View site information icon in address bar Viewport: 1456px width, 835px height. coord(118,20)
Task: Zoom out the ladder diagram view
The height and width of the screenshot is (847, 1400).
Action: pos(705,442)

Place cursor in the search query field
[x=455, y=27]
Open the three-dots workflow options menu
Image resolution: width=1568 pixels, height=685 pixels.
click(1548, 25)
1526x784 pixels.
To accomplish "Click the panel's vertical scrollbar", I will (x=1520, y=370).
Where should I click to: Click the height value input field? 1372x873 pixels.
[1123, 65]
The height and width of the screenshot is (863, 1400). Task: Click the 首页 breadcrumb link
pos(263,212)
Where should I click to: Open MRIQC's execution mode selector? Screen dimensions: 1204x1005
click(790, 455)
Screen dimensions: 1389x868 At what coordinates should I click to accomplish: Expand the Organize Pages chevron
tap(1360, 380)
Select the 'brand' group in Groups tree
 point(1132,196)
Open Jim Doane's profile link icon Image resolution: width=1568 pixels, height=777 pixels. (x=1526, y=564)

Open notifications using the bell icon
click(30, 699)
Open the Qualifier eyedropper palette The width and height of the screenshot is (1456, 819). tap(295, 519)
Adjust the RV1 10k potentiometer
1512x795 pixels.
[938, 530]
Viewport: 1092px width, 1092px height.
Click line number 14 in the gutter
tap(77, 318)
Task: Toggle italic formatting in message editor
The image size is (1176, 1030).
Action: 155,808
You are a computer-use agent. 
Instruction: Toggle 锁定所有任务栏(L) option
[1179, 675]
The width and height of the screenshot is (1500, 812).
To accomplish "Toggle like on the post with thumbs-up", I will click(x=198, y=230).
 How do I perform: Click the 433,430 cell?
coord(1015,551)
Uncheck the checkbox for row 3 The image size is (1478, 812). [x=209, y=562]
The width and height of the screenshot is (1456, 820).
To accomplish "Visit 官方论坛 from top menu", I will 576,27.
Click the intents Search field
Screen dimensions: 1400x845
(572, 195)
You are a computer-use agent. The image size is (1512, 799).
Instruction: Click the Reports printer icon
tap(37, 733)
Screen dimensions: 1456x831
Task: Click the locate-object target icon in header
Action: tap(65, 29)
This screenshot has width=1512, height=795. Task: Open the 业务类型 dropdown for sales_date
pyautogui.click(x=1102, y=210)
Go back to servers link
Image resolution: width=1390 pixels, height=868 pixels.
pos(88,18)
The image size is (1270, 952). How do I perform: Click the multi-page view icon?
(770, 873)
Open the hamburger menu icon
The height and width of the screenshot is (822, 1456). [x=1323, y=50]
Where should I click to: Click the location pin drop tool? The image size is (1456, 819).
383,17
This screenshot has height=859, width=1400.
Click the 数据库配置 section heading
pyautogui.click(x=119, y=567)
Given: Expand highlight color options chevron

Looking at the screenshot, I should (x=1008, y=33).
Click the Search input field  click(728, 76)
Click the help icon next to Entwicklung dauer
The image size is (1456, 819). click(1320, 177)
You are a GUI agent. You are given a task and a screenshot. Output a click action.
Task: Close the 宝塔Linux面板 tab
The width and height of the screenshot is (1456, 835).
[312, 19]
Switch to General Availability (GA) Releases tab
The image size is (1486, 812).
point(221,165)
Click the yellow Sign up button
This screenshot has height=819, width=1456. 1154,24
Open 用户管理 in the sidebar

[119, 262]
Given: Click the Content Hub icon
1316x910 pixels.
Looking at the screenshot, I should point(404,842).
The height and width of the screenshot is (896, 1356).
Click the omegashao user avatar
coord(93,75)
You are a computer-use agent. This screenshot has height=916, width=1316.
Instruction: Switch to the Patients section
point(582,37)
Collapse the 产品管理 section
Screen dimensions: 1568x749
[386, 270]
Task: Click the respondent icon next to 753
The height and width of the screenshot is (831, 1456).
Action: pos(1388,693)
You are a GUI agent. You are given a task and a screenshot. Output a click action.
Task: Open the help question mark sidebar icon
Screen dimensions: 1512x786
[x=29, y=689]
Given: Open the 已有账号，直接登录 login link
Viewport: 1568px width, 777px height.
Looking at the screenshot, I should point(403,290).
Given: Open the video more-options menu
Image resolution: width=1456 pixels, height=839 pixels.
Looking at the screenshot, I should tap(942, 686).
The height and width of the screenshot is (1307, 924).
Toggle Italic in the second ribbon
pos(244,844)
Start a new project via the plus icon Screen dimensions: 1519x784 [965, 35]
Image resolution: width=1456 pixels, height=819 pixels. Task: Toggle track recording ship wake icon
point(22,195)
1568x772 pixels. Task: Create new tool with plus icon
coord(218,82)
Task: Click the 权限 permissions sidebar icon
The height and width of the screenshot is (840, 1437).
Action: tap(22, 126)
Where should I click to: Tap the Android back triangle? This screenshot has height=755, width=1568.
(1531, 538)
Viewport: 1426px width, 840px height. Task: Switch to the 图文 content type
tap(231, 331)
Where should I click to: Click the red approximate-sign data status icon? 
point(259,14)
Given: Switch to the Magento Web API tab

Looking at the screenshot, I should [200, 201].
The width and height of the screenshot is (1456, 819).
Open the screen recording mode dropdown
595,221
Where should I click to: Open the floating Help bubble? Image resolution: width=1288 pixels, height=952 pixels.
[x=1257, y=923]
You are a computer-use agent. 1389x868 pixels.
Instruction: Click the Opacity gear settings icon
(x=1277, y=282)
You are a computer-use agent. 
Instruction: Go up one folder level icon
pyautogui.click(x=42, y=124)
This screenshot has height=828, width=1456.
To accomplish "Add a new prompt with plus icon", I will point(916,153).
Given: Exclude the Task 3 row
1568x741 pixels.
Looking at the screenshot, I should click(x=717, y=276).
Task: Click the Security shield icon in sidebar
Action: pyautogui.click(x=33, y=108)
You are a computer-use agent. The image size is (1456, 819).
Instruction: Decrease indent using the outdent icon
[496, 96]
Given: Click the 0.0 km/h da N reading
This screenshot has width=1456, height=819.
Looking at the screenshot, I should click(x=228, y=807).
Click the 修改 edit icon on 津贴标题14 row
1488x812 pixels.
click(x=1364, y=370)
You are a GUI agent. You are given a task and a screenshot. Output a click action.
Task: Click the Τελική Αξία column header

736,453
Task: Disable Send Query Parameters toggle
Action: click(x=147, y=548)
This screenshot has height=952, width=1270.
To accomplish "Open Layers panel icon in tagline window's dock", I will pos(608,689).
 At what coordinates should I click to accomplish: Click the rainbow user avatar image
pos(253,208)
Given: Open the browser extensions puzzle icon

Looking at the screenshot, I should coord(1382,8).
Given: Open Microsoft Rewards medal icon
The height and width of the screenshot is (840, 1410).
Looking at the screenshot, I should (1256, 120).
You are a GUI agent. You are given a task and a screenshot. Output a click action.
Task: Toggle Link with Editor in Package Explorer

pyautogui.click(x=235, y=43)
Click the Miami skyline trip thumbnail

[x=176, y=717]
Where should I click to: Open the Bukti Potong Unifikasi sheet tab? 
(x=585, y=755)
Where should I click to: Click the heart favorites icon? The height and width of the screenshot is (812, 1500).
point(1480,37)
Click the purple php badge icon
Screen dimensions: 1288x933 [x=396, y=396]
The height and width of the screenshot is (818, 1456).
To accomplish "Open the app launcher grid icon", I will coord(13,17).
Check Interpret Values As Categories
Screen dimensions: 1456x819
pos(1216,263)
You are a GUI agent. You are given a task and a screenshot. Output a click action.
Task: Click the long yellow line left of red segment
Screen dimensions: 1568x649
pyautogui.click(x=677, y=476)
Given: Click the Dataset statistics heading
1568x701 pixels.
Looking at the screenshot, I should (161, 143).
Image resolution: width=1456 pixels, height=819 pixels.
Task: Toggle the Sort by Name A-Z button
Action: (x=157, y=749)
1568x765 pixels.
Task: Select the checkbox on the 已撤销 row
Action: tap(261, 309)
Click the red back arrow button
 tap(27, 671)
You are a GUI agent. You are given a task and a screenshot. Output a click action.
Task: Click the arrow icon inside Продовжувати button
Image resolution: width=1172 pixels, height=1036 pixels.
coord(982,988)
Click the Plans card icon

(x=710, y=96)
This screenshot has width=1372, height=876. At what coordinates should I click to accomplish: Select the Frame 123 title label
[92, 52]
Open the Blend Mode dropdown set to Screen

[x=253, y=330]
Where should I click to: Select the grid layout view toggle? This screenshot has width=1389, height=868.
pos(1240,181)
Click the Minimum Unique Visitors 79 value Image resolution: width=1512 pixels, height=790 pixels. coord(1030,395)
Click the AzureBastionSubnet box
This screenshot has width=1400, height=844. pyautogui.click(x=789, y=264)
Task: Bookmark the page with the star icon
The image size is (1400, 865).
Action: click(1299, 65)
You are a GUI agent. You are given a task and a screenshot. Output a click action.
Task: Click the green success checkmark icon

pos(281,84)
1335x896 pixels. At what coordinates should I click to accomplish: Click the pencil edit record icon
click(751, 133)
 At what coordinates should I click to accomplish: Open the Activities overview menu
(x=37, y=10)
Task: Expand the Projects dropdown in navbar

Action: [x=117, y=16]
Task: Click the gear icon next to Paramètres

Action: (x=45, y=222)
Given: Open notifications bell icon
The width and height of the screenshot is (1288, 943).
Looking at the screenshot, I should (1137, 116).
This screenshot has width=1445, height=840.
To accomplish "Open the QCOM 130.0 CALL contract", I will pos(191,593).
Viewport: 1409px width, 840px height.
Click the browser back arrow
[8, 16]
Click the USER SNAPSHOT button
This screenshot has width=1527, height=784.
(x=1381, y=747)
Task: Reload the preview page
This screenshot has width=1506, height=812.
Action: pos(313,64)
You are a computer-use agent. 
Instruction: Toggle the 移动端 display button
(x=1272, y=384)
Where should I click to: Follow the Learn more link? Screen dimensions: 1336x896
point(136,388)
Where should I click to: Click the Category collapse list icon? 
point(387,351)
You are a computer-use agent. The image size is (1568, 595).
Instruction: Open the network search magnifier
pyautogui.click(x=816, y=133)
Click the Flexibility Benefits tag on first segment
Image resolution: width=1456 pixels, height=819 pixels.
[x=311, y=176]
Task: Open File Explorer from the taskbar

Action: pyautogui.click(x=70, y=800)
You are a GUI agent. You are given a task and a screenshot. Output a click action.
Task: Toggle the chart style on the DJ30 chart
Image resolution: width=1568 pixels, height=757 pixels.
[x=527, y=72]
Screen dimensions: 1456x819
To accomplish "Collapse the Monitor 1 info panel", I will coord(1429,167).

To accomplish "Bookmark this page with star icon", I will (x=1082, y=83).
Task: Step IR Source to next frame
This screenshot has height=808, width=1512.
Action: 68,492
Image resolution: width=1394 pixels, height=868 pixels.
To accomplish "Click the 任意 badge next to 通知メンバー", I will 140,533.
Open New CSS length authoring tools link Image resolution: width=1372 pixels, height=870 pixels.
===
▶ [Brief]:
Identify the lines of the entries containing the string "segment". Copy each such line.

▶ [Answer]:
Task: Click the long yellow line left of red segment
Click the Flexibility Benefits tag on first segment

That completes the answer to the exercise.